PROBLEM TO WORK ON.
The response should be the records below, repeated exactly, with each picture left out.

--- START ---

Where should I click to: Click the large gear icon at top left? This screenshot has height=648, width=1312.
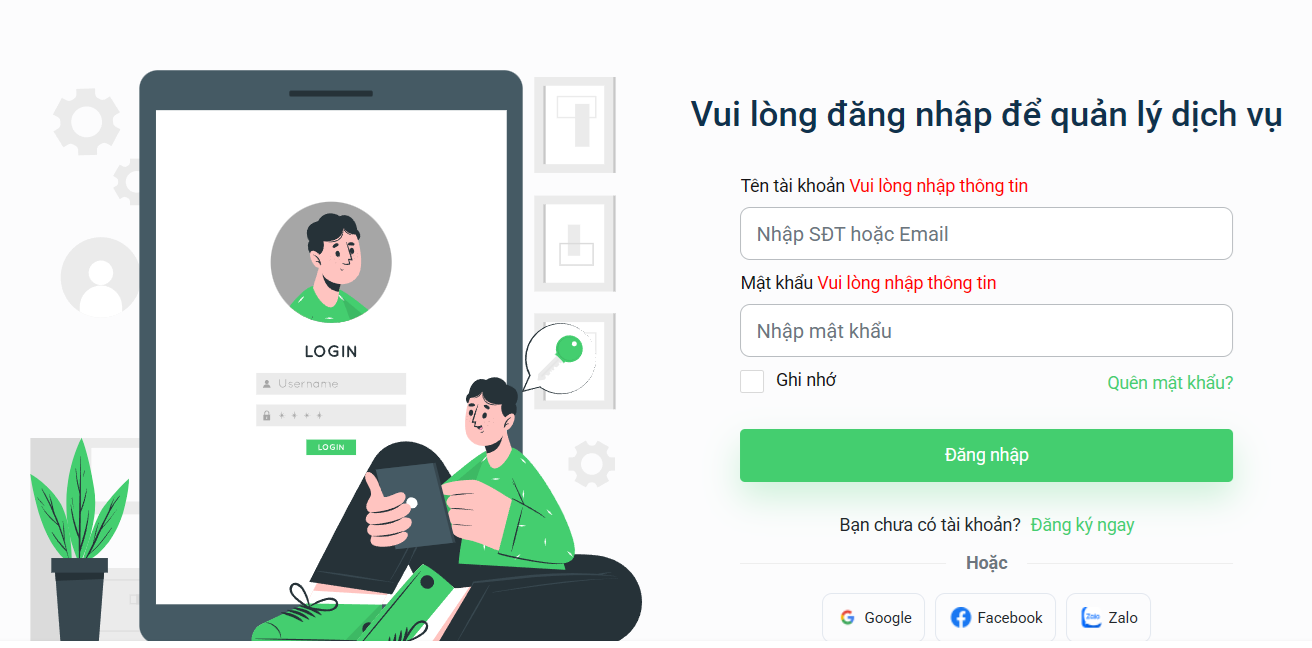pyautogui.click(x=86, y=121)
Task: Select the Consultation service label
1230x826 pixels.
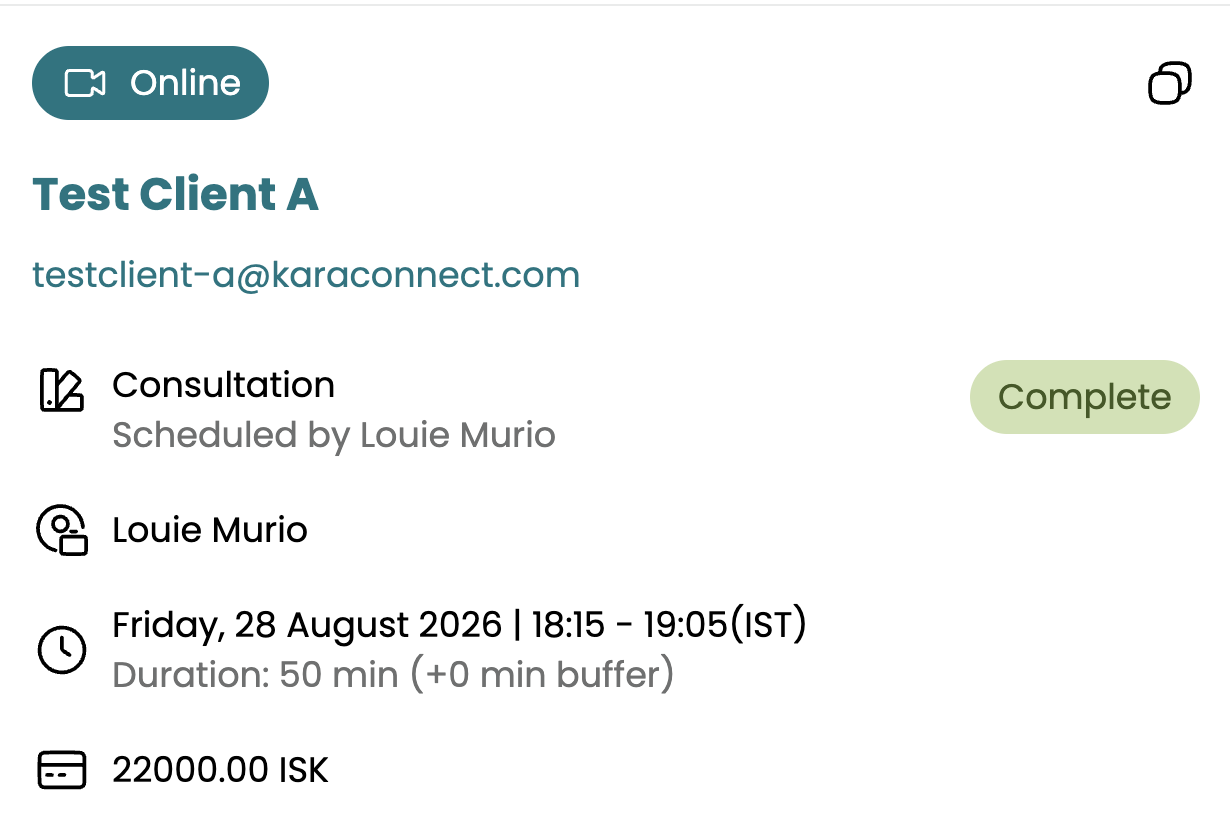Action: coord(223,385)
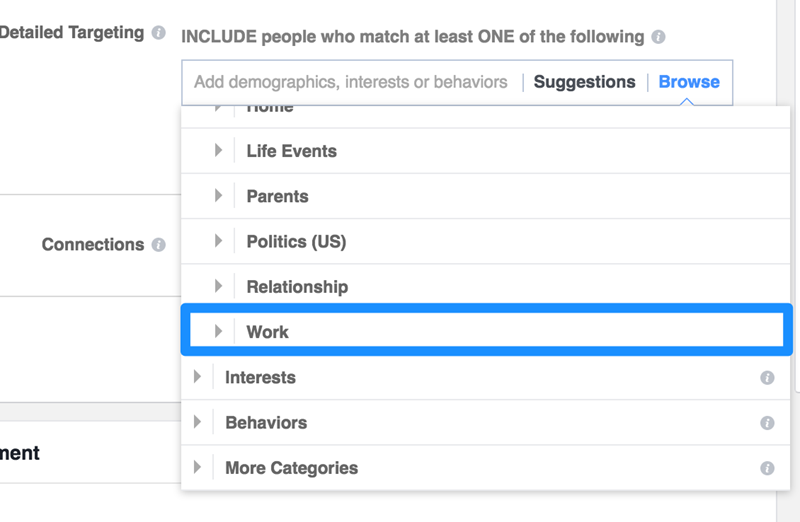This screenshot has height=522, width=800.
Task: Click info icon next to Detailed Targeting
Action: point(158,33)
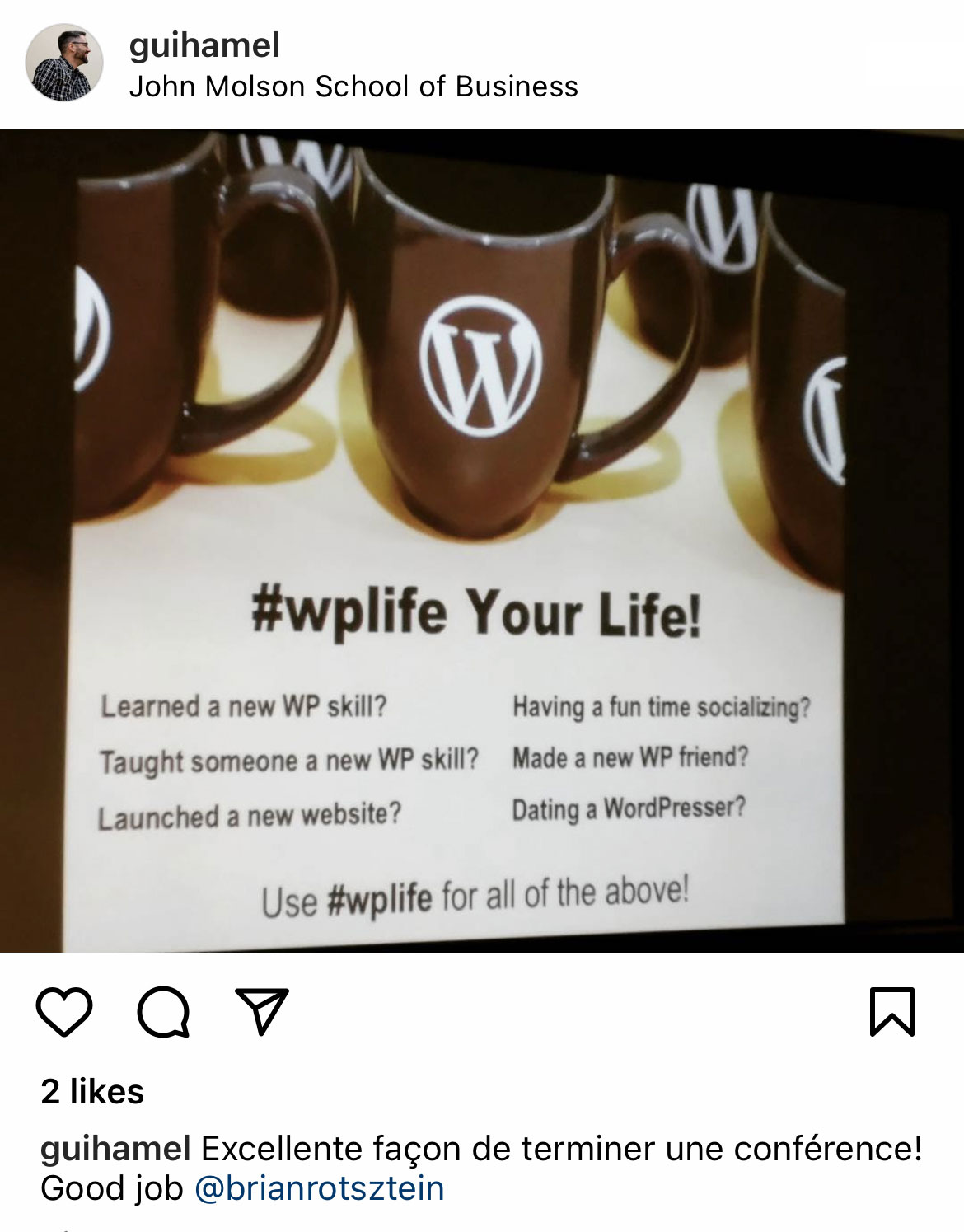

--- END ---

SOLUTION.
Where should I click to: Click the large gear icon at top left? This screenshot has height=648, width=1312.
pyautogui.click(x=86, y=121)
Task: Select the Consultation service label
1230x826 pixels.
Action: coord(223,385)
This screenshot has height=522, width=800.
Task: Click info icon next to Detailed Targeting
Action: point(158,33)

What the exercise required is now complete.